О возвращении моих родителей из Америки в Россию я не слышал от отца ничего. Мать же, уже после смерти отца, рассказала однажды случай из этого путешествия. В начале 1906 года (то есть уже после смерти отца) вся наша семья жила около трех недель в Женеве. Женевское озеро, куда впадает множество небольших речек и ручьев, стекающих с покрытых вечными снегами гор, дает начало реке Роне. Исток ее лежит в самом городе Женеве. Огромная масса воды устремляется в сравнительно узкое (тридцать – сорок метров шириной), но глубокое, обложенное гранитом корыто, где с глухим рокотом несется с бешеной скоростью, образуя водовороты и пенящиеся волны. Через это начало реки переброшен широкий мост. Когда мать, сестры и я, осматривая город, шли через этот мост, я обратил внимание матери на огромную силу и скорость воды. Неохотно взглянув на пенящуюся воду, мать ответила мне, что с этим местом у нее связаны неприятные воспоминания, и пояснила свои слова рассказом, который произвел на меня сильное впечатление и навсегда врезался в память.

По ее рассказу, лет пятнадцать тому назад отец и она провели несколько дней в Женеве. Стояла прекрасная, солнечная погода. Осматривая город, они любовались с набережной панорамой озера, окруженного горами, из-за которых виднелись местами вершины Альп, покрытые вечным снегом. Матери захотелось покататься по озеру. Отец нанял лодку и сам сел за весла. Они весело разговаривали, а лодка плыла вдоль набережной. Но вдруг отец, который случайно перестал грести, заметил, что движение лодки быстро ускоряется и что ее несет течением к мосту, со стороны которого сквозь городской шум доносится глухой шум воды. Повернув лодку, он начал усиленно грести в обратном направлении. Отец был прекрасным гребцом. В Морском корпусе и в гардемаринских классах он неоднократно участвовал в состязаниях шлюпок. Но, к своему ужасу, он видел, что несмотря на его усилия течение продолжает медленно сносить лодку в сторону моста. Моя мать, не имея возможности помочь отцу, молча, затаив дыхание, следила за его борьбой с водой. Сознание смертельной опасности удвоило силы отца, и ему удалось наконец вырвать лодку из течения и вывести ее на безопасное место. После испытанного нервного напряжения мать попросила немедленно вернуться в отель.

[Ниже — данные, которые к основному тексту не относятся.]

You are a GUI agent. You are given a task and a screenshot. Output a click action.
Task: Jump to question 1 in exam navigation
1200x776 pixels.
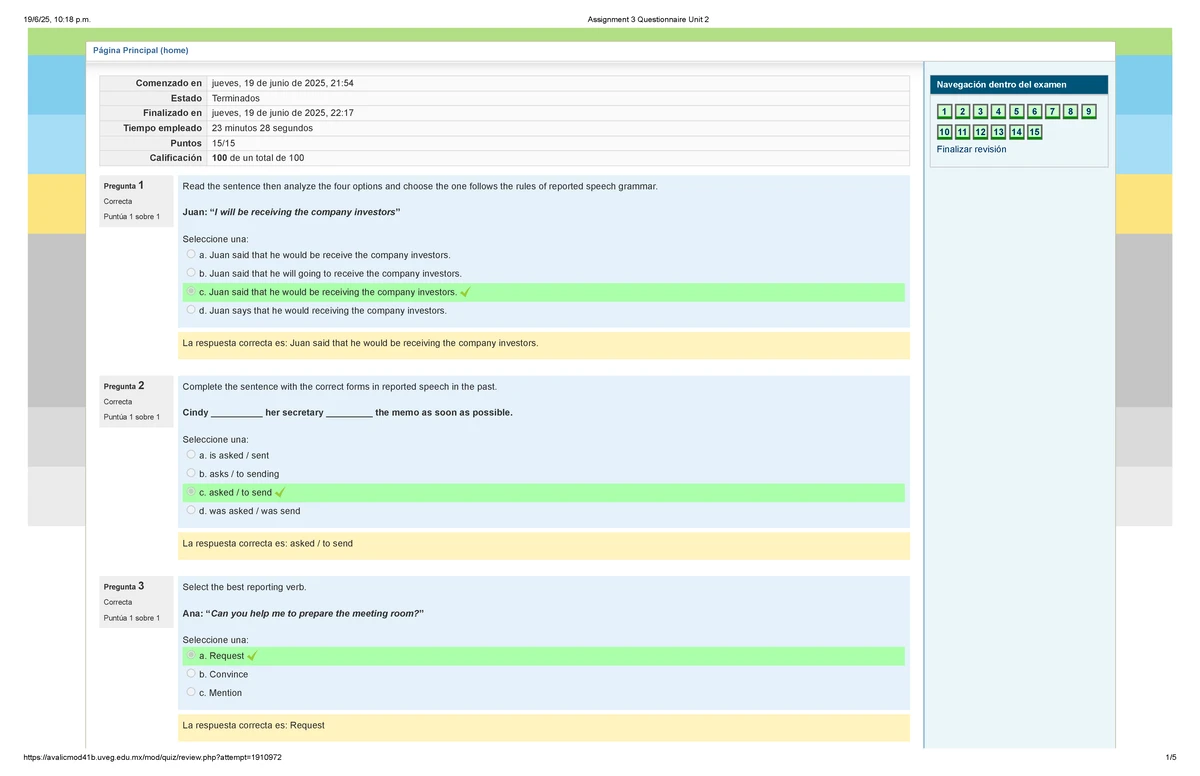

На другой день они выехали из Женевы.

Переселение из Парижа в Москву

Художника Верещагина очень часто называют баталистом, но отец не был согласен с таким односторонним определением характера его творчества. И действительно, помимо батальных картин, он писал портреты, пейзажи, архитектуру, типы разных народностей, жанровые картины.

Немецкий критик Е. Цабель («Wereschtschagin», 1900, S.68) отмечает, что исключительно высокий уровень исполнения картин Верещагина, относящихся ко всем этим разделам живописи, ничуть не ниже, чем в его батальных картинах. А один из известнейших мастеров живописи XIX века Адольф Менцель, удивленный разносторонностью таланта Верещагина, воскликнул: «Der kann allesi» – «Вот этот может все!» Все же надо признать, что мировую славу принесли отцу главным образом его батальные картины, носящие резко антимилитаристический характер, проявившийся в выборе и трактовке военных сюжетов. В этих картинах выявлялись кровавые ужасы войны, страдания и геройство солдат. Воздействие картин на зрителей было столь сильно, что вызывало озлобление и опасения у всех милитаристов как в России, так и за границей. Известно, например, что фельдмаршал Мольтке, побывав на выставке картин Верещагина в Берлине в 1882 году, отдал приказ, воспрещающий чинам германской армии посещать эту выставку. Такое же запрещение было отдано австрийским военным министром, отклонившим предложение Верещагина предоставить чинам гарнизона бесплатный доступ па выставку картин в Вене в 1881 году.

В своих небатальных картинах отец – непреклонный и неутомимый поборник правды – обличал деспотизм, варварство, религиозный фанатизм, где бы они ни проявлялись и от кого бы ни исходили. Этими идеями были в равной степени пронизаны и литературные его произведения. Все это вместе взятое вызывало, конечно, отрицательное отношение к художнику со стороны членов русского царствующего дома и правящих кругов. Все эти лица, не видя на картинах Верещагина традиционных изображений победоносных царственных полководцев, перед которыми склоняются неприятельские знамена, считали, что произведения художника скорее позорят, чем возвеличивают русскую армию и Россию. Художника Верещагина, который интересы родины и благо ее народов ставил превыше своей жизни, обвиняли в недостатке патриотизма. Его считали революционером, нигилистом и прочее. Реакционная печать неустанно старалась принизить его творчество, его талант и успехи выставок его картин. «Недреманное око начальства» вело за ним постоянный надзор. Спокойно жить и работать при таких условиях на родине было для моего отца невозможно, особенно ввиду его гордой, живой и от природы нервной натуры. Не удивительно поэтому, что большинство картин он выполнил, находясь за границей, где мог спокойно работать в больших, прекрасно оборудованных мастерских: в Мюнхене – с 1871 года и в предместье Парижа Мезон-Лаффитт – с 1877 по 1891 год.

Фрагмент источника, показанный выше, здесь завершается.